* [EXERCISE]:
Rename "Task" to "Instruction" throughout the data, starting with the first line and going on through the line with "The width and height of the screenshot is (632, 441).", and leave everything else unchanged. Reproduce only those lines, without the pictures.

::: GIVEN DATA

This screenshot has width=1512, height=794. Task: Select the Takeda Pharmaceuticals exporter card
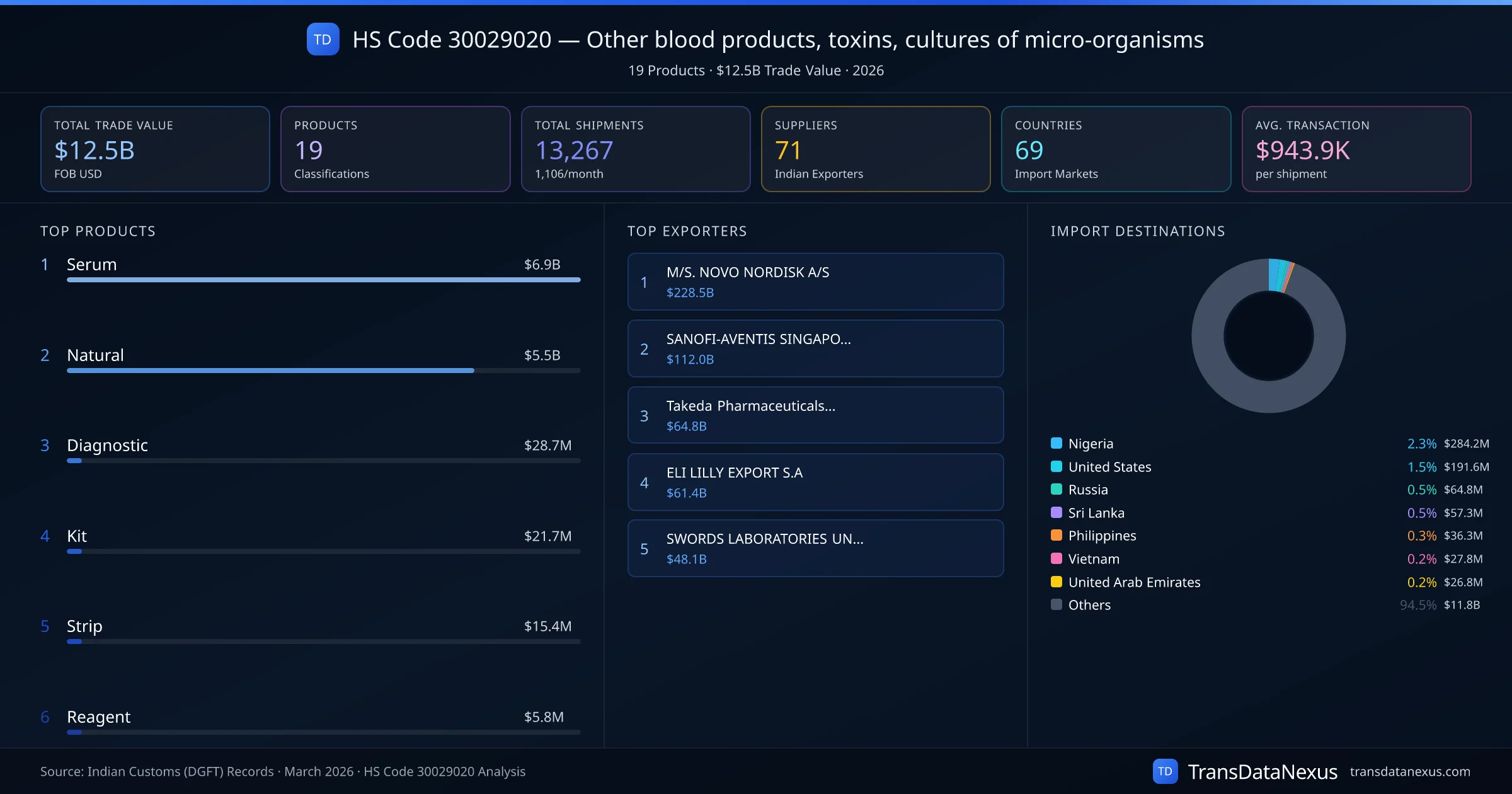point(815,415)
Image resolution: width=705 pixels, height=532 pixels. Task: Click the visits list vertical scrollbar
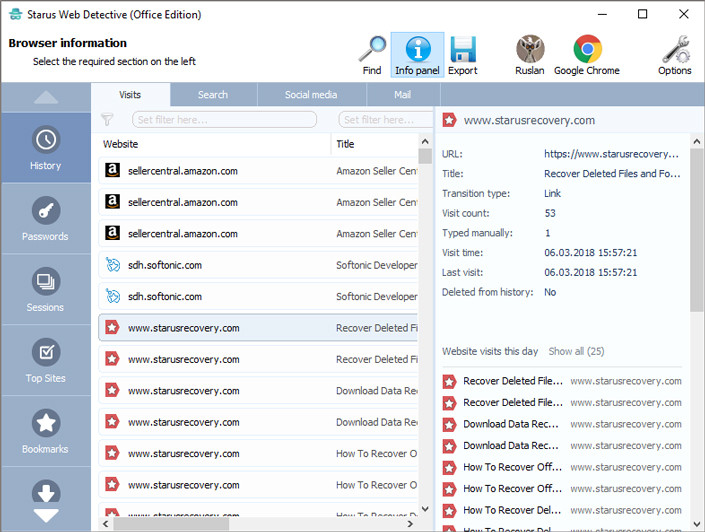click(x=425, y=330)
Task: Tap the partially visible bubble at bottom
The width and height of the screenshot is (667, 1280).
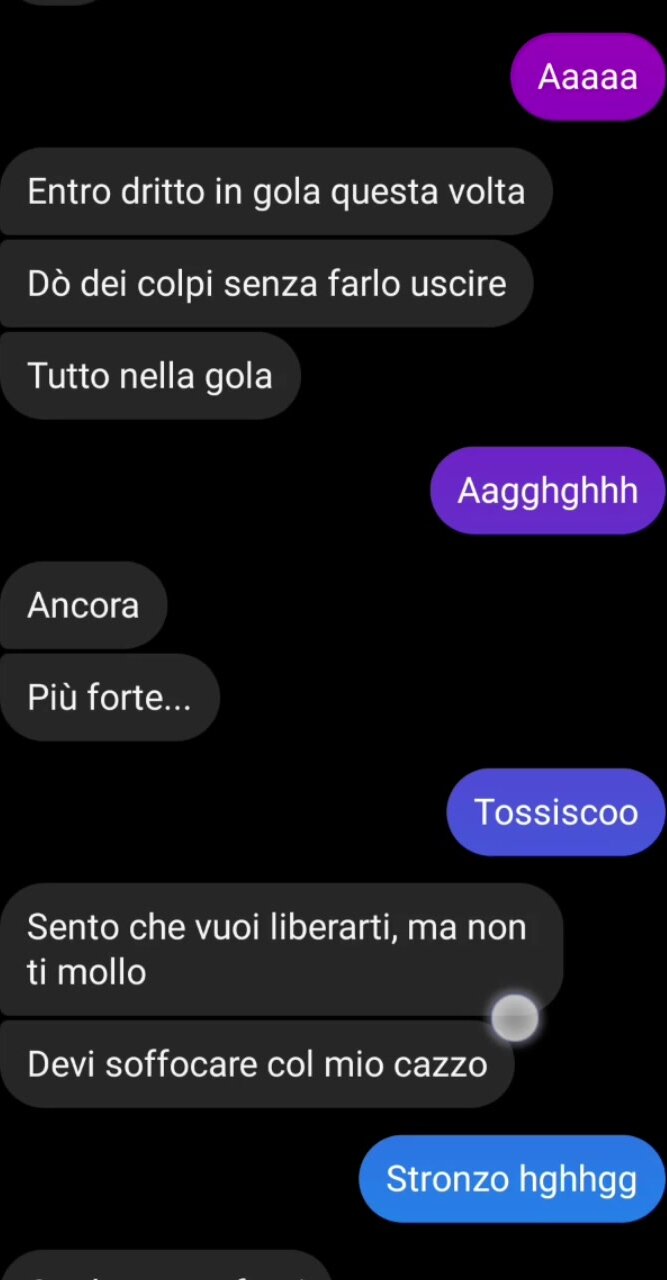Action: [x=165, y=1265]
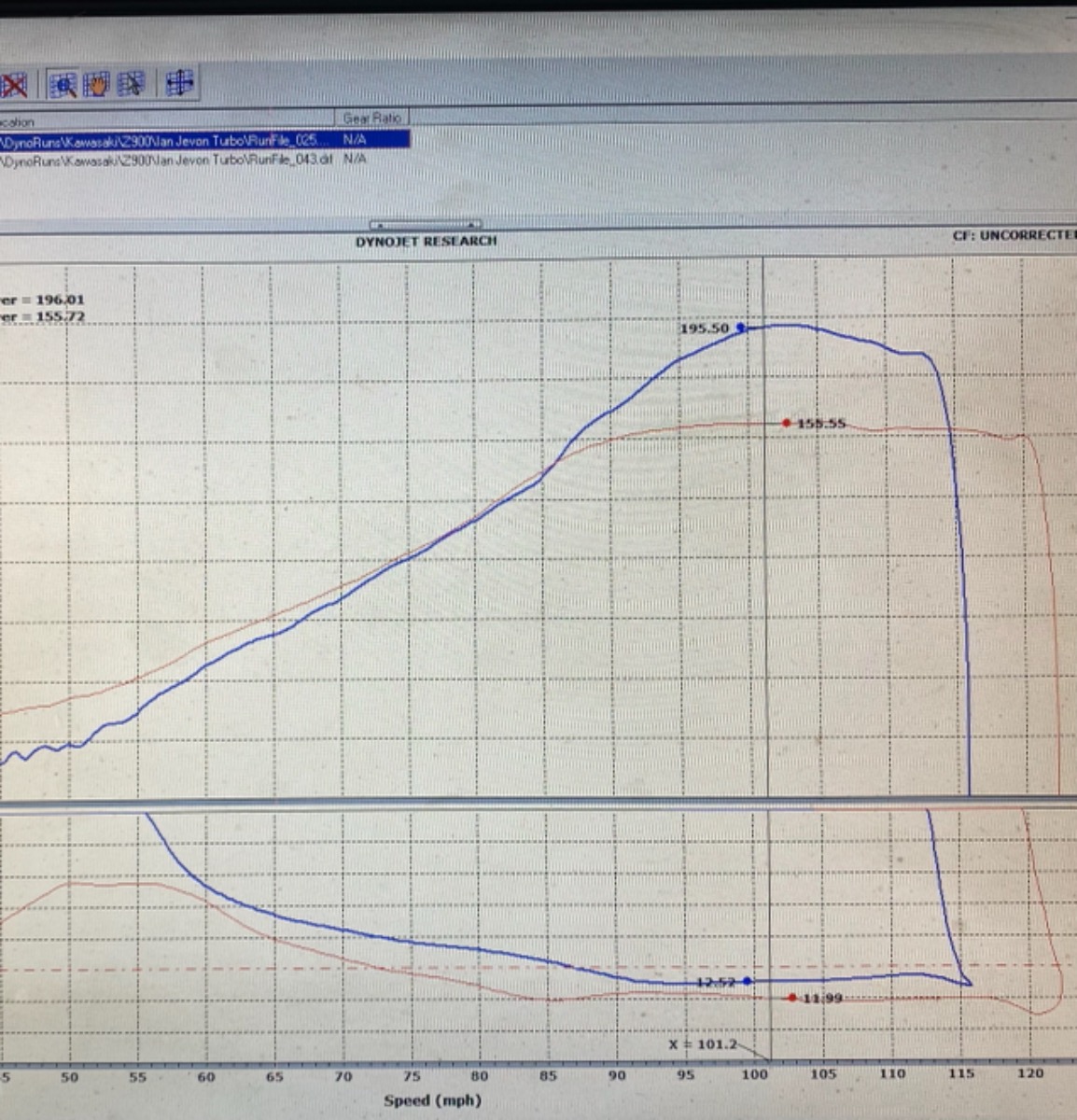Click the Gear Ratio column header
Viewport: 1077px width, 1120px height.
371,119
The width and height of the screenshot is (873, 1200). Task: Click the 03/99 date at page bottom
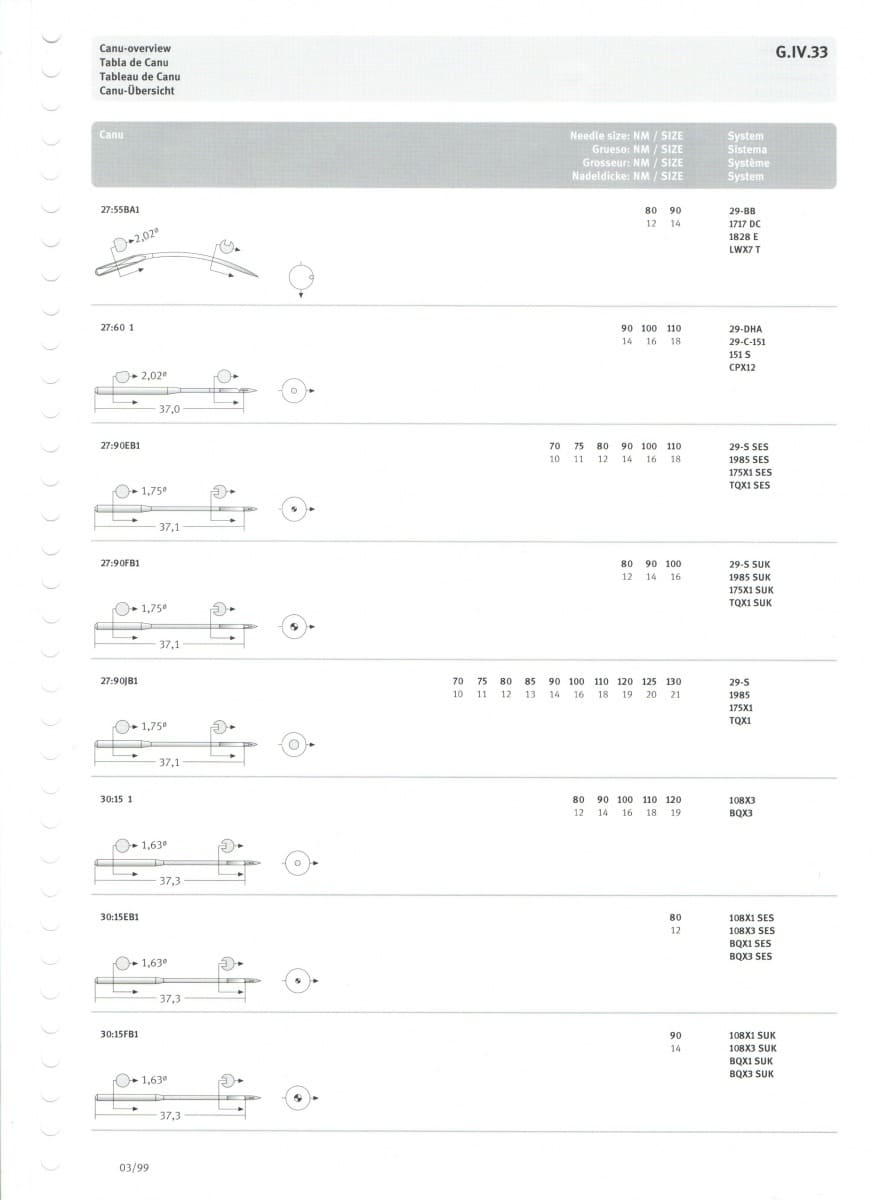[x=134, y=1167]
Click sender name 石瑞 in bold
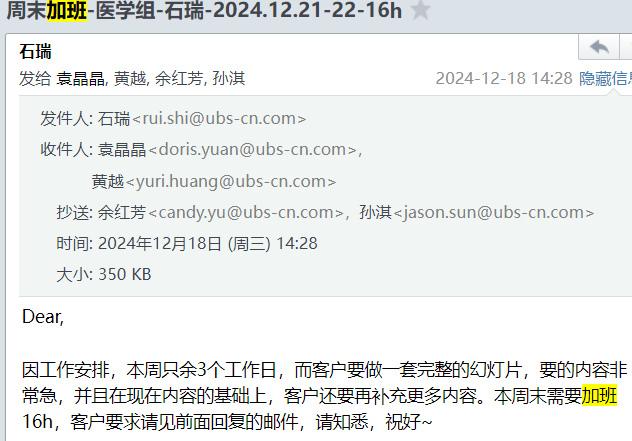The width and height of the screenshot is (632, 441). (x=35, y=52)
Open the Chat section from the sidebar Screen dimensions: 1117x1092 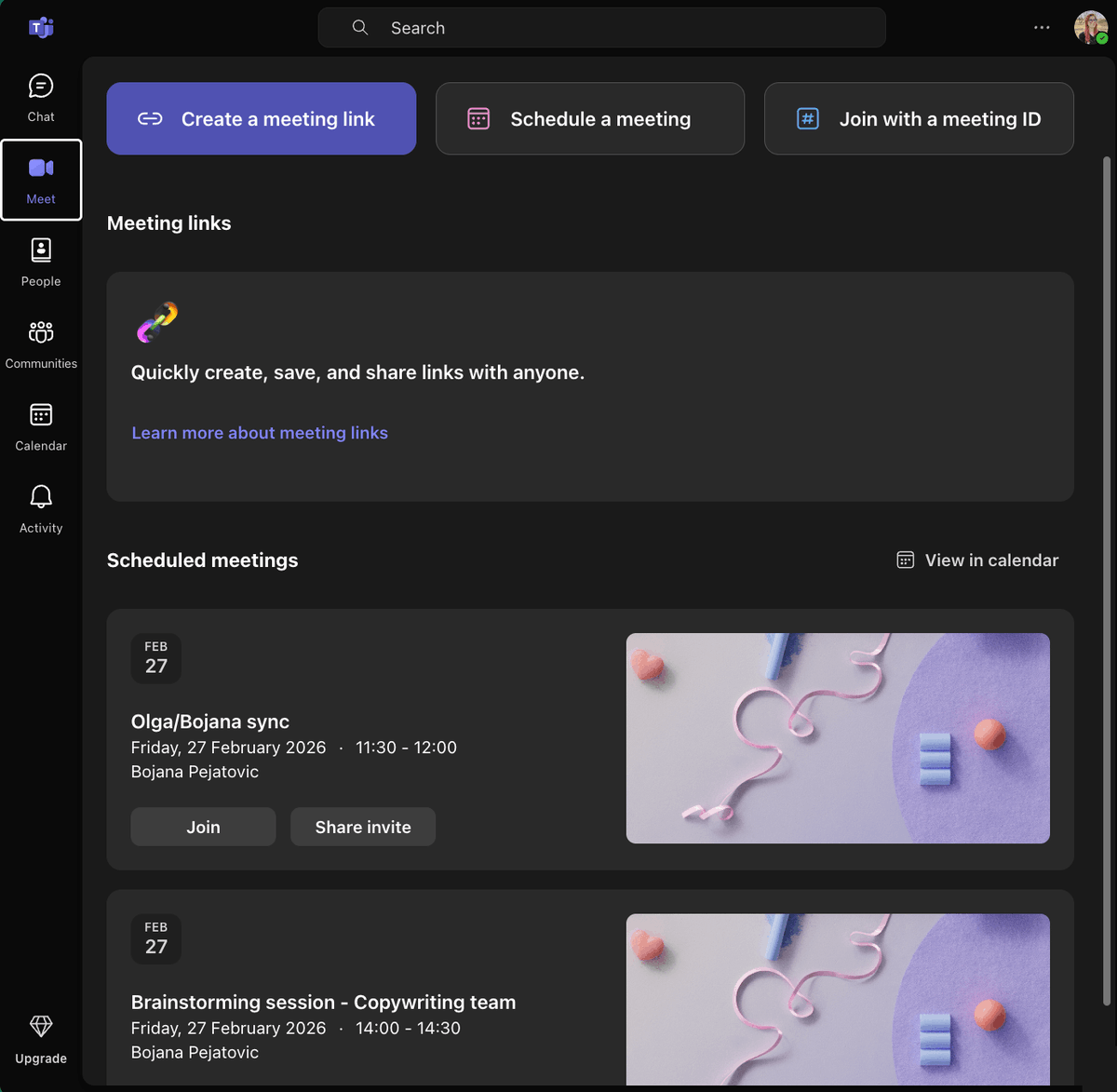tap(40, 94)
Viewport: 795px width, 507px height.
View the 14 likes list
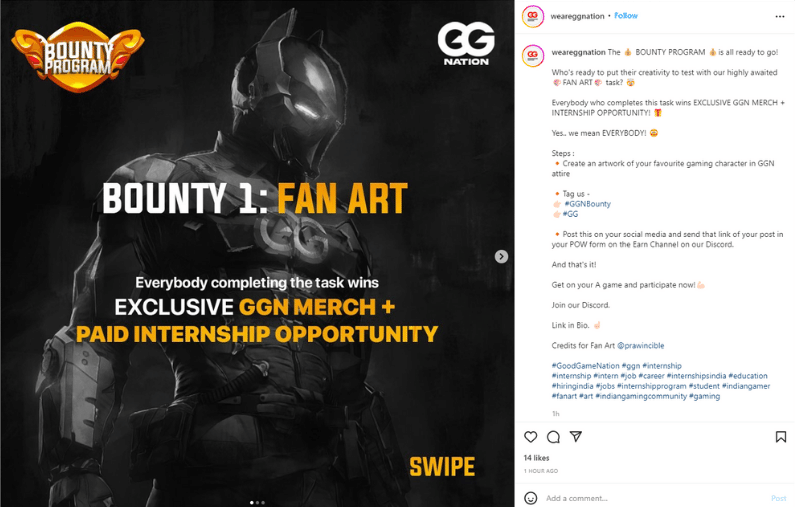pyautogui.click(x=536, y=458)
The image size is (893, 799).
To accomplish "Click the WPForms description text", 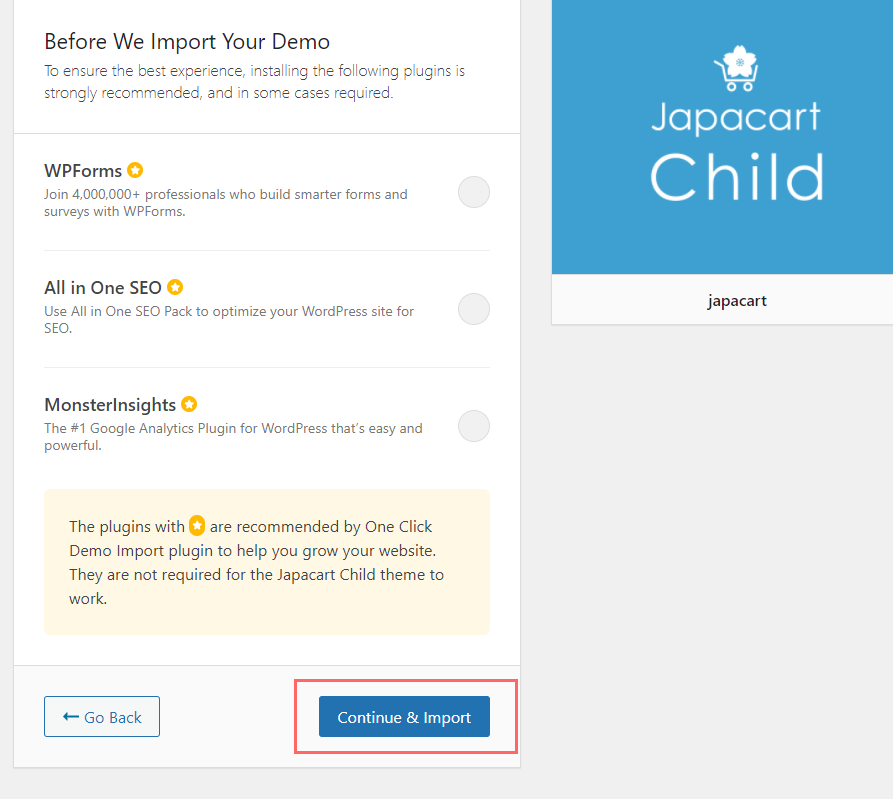I will click(226, 203).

::::::

* [RESULT]:
This screenshot has width=1512, height=794. Instruction: Select the Takeda Pharmaceuticals exporter card
point(815,415)
Image resolution: width=705 pixels, height=532 pixels. Instruction: Click the visits list vertical scrollbar
click(x=425, y=330)
Instruction: Tap the partially visible bubble at bottom
The width and height of the screenshot is (667, 1280).
Action: [x=165, y=1265]
Click the Gear Ratio column header
Viewport: 1077px width, 1120px height.
371,119
The width and height of the screenshot is (873, 1200). Instruction: Click the 03/99 date at page bottom
[x=134, y=1167]
Click sender name 石瑞 in bold
The width and height of the screenshot is (632, 441). (x=35, y=52)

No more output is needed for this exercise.